Data analysis
To test the statistical significance of variation in shape across different factors, including size (a commonly used factor in morphometric analyses, measured as the mean position of all the landmarks for an individual specimen), instar, genotype and predation risk, we performed Procrustes ANOVA using the procD.lm() function from the geomorph package v4.0.5 . The Procrustes ANOVA used a permutation procedure of 10,000 iterations to assess the importance of variation in shape across the different factors for our set of Procrustes-aligned coordinates.
To further understand the relationship between different factors, specifically genotype and predation risk, we performed trajectory analysis using the trajectory.analysis() function in RRPP package v1.3.1 for R . The phenotypic trajectory analysis measured morphological variation between treatments in terms of its magnitude (distance moved in shape space), direction (angle of the change in shape space) and shape (relative position of the change in shape space). The mean phenotypic trajectories were visualised using principal component analysis and were connected in order of increasing predation risk. Thin-plate spline deformation grids were used to describe the principal component axes by indicating the departure from the mean shape of the sample to the lower and upper bounds of the sample (see .

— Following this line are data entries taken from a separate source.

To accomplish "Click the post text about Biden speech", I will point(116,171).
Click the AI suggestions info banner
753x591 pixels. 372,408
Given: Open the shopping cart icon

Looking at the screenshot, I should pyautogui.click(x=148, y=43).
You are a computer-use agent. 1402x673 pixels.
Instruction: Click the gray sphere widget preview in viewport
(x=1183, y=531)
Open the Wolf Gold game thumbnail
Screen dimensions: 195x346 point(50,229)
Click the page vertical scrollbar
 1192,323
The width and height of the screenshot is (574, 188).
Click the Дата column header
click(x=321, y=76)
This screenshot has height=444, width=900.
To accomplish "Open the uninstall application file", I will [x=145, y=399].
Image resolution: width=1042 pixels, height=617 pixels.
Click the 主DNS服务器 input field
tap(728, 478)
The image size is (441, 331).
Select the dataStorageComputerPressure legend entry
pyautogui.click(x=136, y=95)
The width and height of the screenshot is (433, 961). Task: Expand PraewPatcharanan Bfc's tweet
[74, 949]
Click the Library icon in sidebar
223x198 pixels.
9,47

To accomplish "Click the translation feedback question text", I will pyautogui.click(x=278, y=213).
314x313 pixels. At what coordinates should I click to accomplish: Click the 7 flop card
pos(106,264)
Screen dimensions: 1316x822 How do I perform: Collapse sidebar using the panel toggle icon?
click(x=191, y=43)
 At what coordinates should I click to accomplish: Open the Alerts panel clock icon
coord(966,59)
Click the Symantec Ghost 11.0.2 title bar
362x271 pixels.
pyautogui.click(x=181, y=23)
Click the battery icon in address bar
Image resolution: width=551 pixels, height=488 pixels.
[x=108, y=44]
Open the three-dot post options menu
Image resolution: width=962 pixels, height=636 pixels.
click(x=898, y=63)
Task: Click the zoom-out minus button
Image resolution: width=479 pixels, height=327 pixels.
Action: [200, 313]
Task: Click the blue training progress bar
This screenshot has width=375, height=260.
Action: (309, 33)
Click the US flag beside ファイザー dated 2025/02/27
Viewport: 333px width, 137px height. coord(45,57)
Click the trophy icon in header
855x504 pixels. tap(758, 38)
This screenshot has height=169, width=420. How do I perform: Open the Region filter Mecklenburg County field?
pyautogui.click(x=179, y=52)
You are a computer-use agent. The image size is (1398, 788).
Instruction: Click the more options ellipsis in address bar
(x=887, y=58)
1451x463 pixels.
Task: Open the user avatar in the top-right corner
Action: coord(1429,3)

We evaluated modularity and integration of morphological (co)variation using the covariance ratio and partial least-squares (PLS) analysis .The CR is a ratio of the overall covariation between modules relative to the overall covariation within modules. The significance of the CR is tested by comparison to a distribution of values obtained by randomly assigning landmarks into subsets. A significant result, which indicates modularity, is found when the observed CR is small relative to this distribution.
When used with landmark data, PLS analysis is referred to as singular warps analysis . The analysis calculates normalized composite scores (linear combinations), one from the X-variables and one from the Y-variables, that have the greatest mutual linear predictive power. Similar to the test for modularity, the observed PLS value is compared to a distribution of values obtained by randomly permuting the individuals (rows) in one set relative to those in the other. A significant result, which indicates integration, is found when the observed PLS correlation is large relative to this distribution.
We applied the CR and singular warps analyses with 999 iterations to test for two non-mutually exclusive potential patterns of modularity and integration between 1) the head (snout, head top, neck) and lower body (belly, tail base, back) regions, and 2) the dorsal (head top, neck, back) and ventral (snout, belly, tail base) regions. It is important to note that these tests do not represent two ends of a continuum. Both modularity and integration can co-occur and it is entirely possible to find modules (by rejecting a null model of no covariation within modules) and detect integration between these modules (by rejecting a null model of no covariation between modules). We performed these tests across clones and predation risk levels.